Action item: Lines with "computer" in them are to be located in the listing below and copied.

Given data:
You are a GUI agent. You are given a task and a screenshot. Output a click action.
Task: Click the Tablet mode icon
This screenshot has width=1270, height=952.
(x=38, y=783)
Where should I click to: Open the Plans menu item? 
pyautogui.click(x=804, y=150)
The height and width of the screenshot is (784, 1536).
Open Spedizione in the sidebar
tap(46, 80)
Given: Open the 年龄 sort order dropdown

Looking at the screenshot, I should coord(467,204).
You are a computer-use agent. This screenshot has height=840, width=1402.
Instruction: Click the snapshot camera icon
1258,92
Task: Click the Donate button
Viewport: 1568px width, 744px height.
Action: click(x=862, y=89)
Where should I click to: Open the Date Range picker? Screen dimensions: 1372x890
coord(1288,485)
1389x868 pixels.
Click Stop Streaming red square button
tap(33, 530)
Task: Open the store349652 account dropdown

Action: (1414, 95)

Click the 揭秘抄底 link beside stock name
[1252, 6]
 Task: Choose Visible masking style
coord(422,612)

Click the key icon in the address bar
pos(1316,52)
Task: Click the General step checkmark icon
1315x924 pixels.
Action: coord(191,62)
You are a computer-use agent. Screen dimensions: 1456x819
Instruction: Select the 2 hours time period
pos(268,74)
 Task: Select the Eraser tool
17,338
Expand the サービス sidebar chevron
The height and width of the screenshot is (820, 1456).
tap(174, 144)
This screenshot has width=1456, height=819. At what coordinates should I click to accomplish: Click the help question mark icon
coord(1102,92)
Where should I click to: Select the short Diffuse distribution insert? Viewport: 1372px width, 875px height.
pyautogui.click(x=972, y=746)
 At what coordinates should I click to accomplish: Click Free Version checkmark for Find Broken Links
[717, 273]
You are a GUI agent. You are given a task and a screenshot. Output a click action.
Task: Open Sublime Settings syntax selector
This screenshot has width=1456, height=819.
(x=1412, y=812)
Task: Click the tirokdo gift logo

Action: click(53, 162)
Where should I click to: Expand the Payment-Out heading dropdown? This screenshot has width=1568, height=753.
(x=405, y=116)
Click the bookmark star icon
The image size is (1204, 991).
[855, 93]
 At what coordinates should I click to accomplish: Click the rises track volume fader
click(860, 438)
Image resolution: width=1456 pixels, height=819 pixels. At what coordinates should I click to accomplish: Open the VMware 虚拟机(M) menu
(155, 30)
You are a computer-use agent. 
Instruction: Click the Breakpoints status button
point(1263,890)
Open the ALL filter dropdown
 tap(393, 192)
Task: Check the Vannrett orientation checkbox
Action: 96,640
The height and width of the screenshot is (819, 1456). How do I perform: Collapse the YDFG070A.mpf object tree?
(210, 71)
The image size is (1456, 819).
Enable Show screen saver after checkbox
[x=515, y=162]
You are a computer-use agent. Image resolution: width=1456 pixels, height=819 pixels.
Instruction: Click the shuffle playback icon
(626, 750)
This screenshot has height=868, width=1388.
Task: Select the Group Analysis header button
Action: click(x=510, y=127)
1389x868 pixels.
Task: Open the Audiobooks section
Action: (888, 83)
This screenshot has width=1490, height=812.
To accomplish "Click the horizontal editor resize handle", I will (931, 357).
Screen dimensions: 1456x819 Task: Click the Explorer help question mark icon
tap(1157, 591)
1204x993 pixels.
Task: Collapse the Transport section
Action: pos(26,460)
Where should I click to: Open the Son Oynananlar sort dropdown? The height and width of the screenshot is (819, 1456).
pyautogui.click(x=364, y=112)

Reply:
You are a computer-use agent. This screenshot has height=840, width=1402.
You are a computer-use agent. Screen dimensions: 1456x819
You are a computer-use agent. 
You are a computer-use agent. Image resolution: width=1456 pixels, height=819 pixels.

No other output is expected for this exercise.